| TEXT SECTION |
** BEGIN **

This is not a battle. It is a very specific and detailed response to YouTube’s "advice" to advertisers to take very large proportions of their TV spend and put it on YouTube.
We haven't "conceded" these numbers to YouTube; we have bent over backwards to be generous. The real number is more likely to be lower than the number we've given rather than "somewhere in the middle". We are not saying people shouldn’t invest more in YouTube as it grows. What we are questioning very forcibly is where that money comes from.
We’re not looking for any sort of fight. We have great respect for YouTube. It is an invaluable part of the TV landscape and our shareholders use it for many different purposes: to promote their programmes, feed the desire to see programme clips and TV ads again, etc. You talk about the James Corden Carpool videos; I’m sure you know that these start life on broadcast TV in the US, with all its quality and resource, but YouTube helps the rest of the world enjoy them too. Similarly with Netflix, broadcasters sell their TV programmes to them and that money goes around in a virtuous circle back into TV production.
We should all be working together in a complementary way. When YouTube goes on the stage at the Edinburgh TV Festival it says it wants to be a trusted partner to the TV industry and that it isn’t predatory in any way. Sadly, the rhetoric to the advertising world is rather different.
The "direction of travel" is not from TV (broadcast and OD) to online video. It’s from static text-based advertising to all forms of video advertising. We understand why YouTube would rather their growth was funded from TV rather than risk its money coming from the poorly performing, ad-blocked, bot-infested world of online display that Google plays such a significant role in. YouTube’s statement last autumn presupposed fixed and finite budgets for all video advertising. This should not be the case.

** END **

| BRIEF |
Reproduce the entire passage on YouTube and TV advertising word for word. You won't need the data that comes after this.

| SOURCE EXCERPT |
** BEGIN **

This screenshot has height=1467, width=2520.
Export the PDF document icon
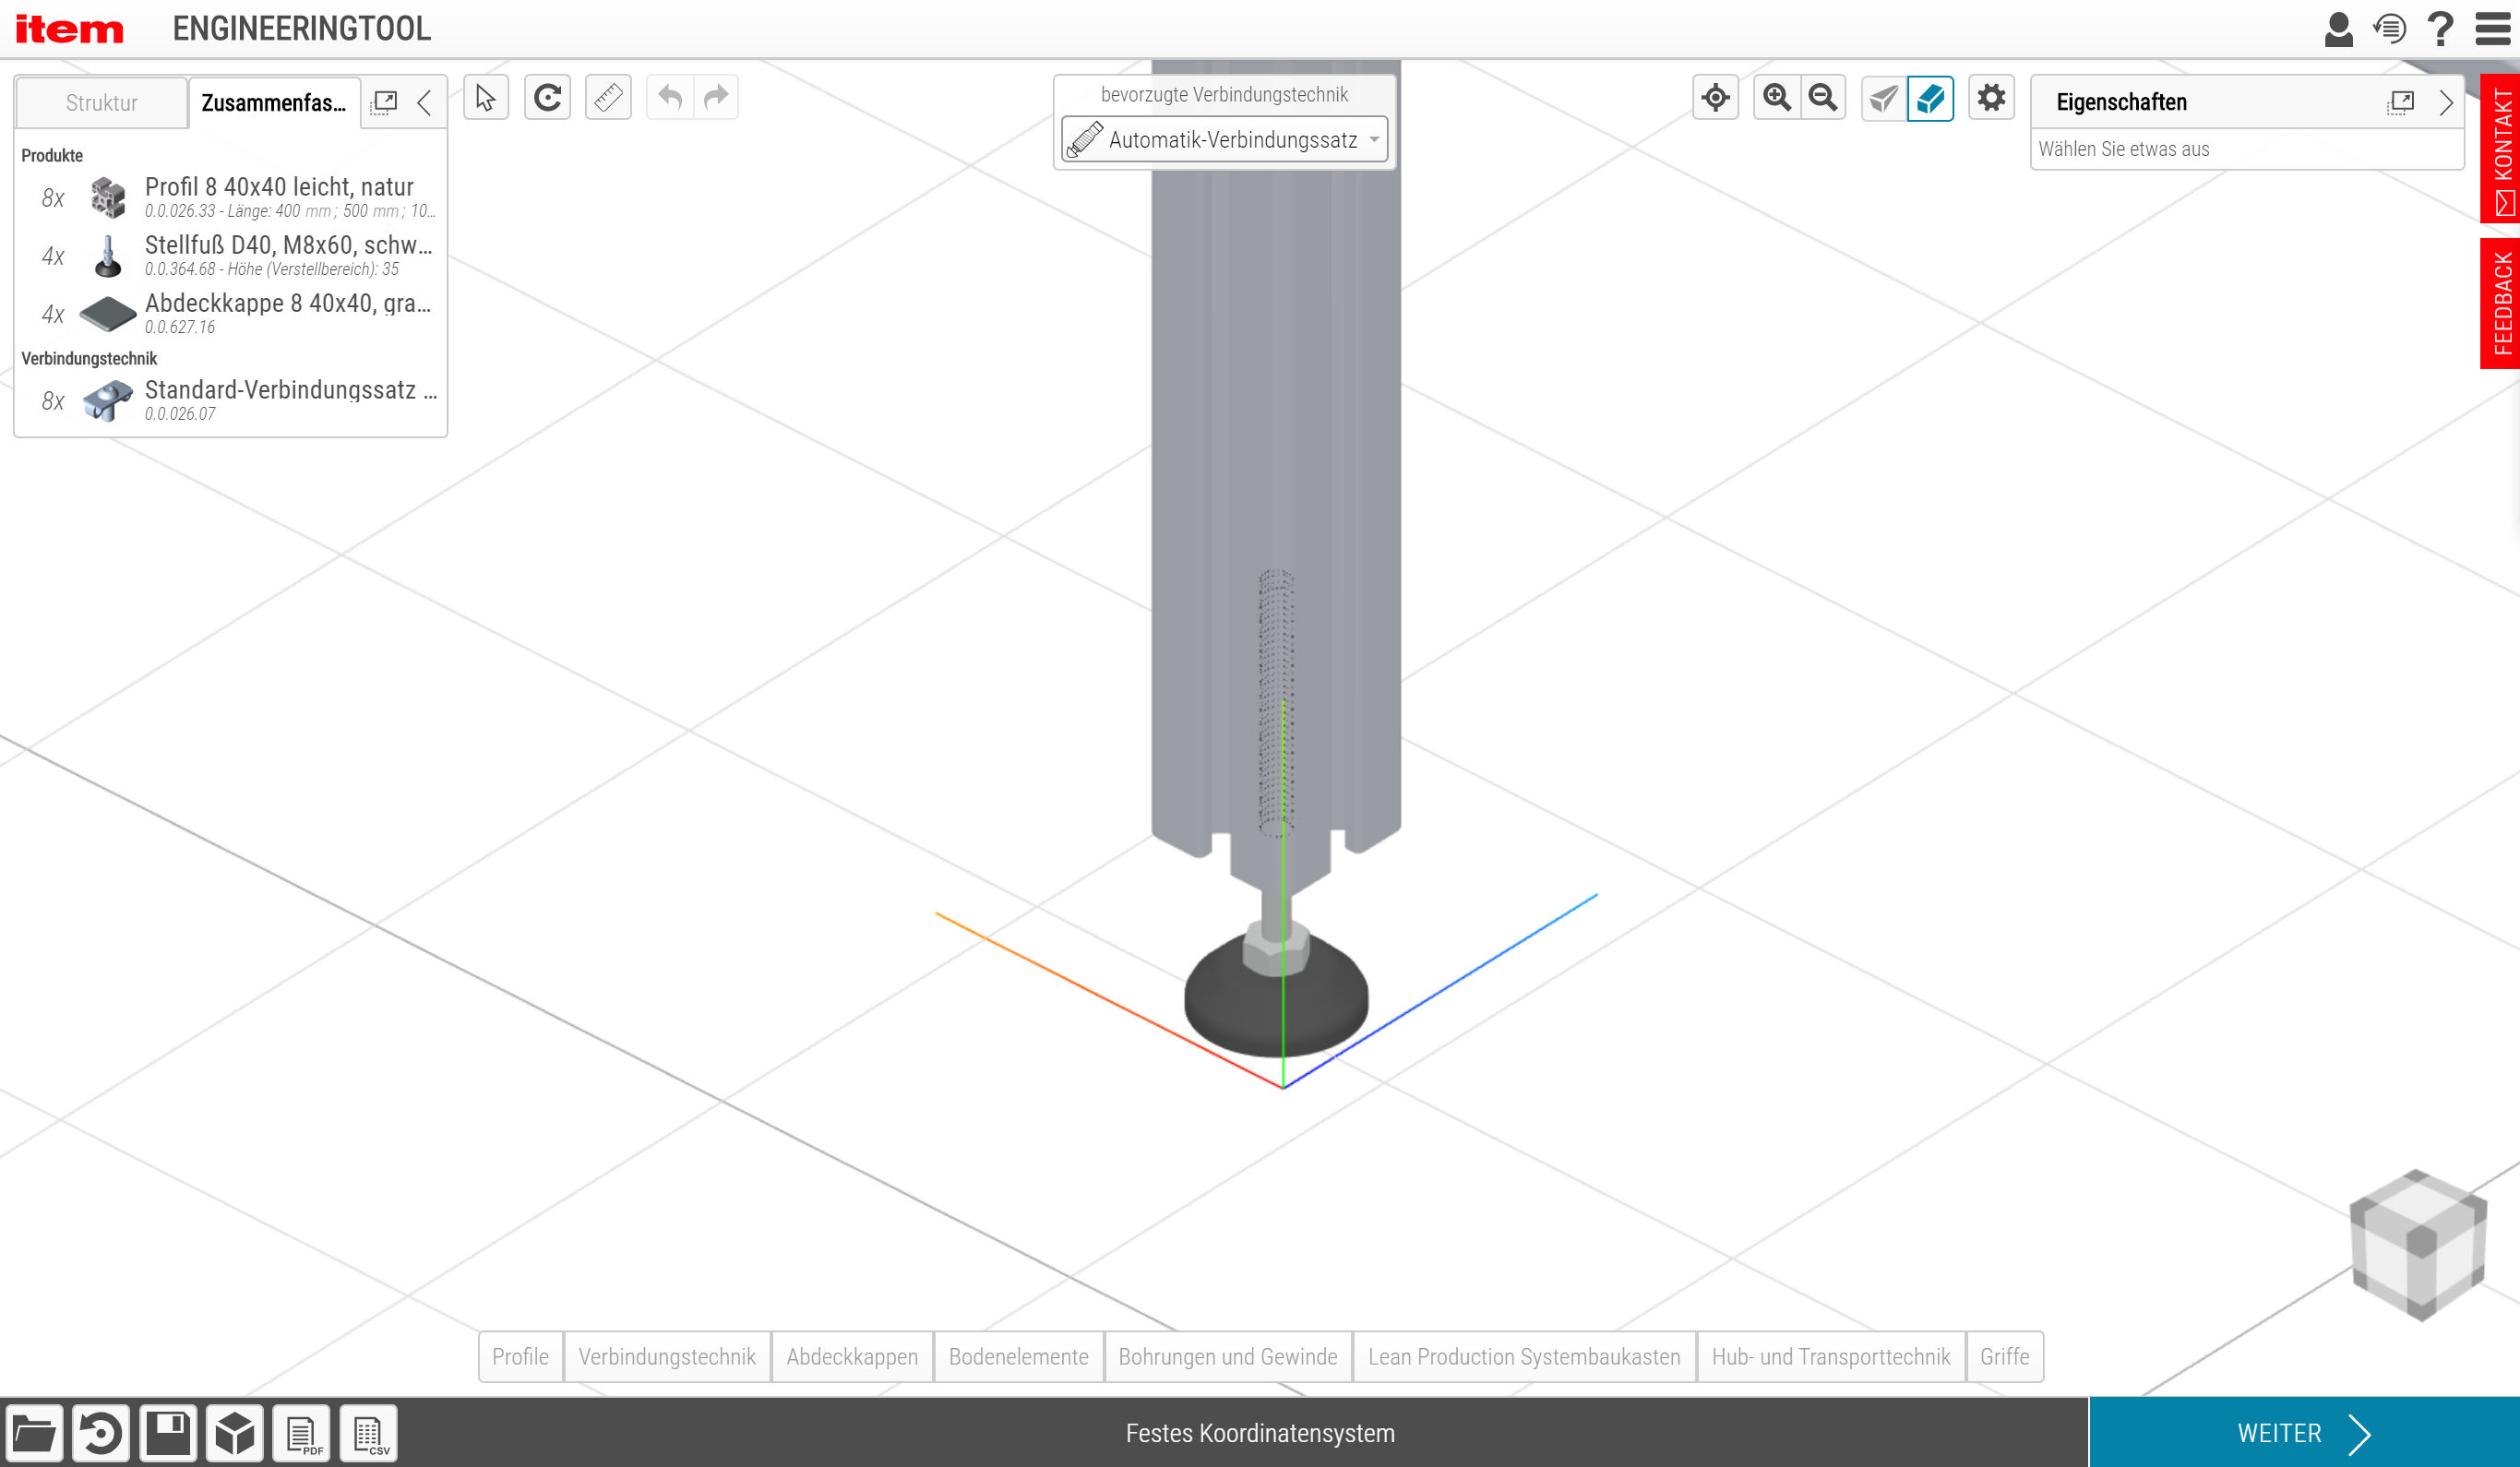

** END **

| ANSWER TO THIS TASK |
This is not a battle. It is a very specific and detailed response to YouTube’s "advice" to advertisers to take very large proportions of their TV spend and put it on YouTube.
We haven't "conceded" these numbers to YouTube; we have bent over backwards to be generous. The real number is more likely to be lower than the number we've given rather than "somewhere in the middle". We are not saying people shouldn’t invest more in YouTube as it grows. What we are questioning very forcibly is where that money comes from.
We’re not looking for any sort of fight. We have great respect for YouTube. It is an invaluable part of the TV landscape and our shareholders use it for many different purposes: to promote their programmes, feed the desire to see programme clips and TV ads again, etc. You talk about the James Corden Carpool videos; I’m sure you know that these start life on broadcast TV in the US, with all its quality and resource, but YouTube helps the rest of the world enjoy them too. Similarly with Netflix, broadcasters sell their TV programmes to them and that money goes around in a virtuous circle back into TV production.
We should all be working together in a complementary way. When YouTube goes on the stage at the Edinburgh TV Festival it says it wants to be a trusted partner to the TV industry and that it isn’t predatory in any way. Sadly, the rhetoric to the advertising world is rather different.
The "direction of travel" is not from TV (broadcast and OD) to online video. It’s from static text-based advertising to all forms of video advertising. We understand why YouTube would rather their growth was funded from TV rather than risk its money coming from the poorly performing, ad-blocked, bot-infested world of online display that Google plays such a significant role in. YouTube’s statement last autumn presupposed fixed and finite budgets for all video advertising. This should not be the case.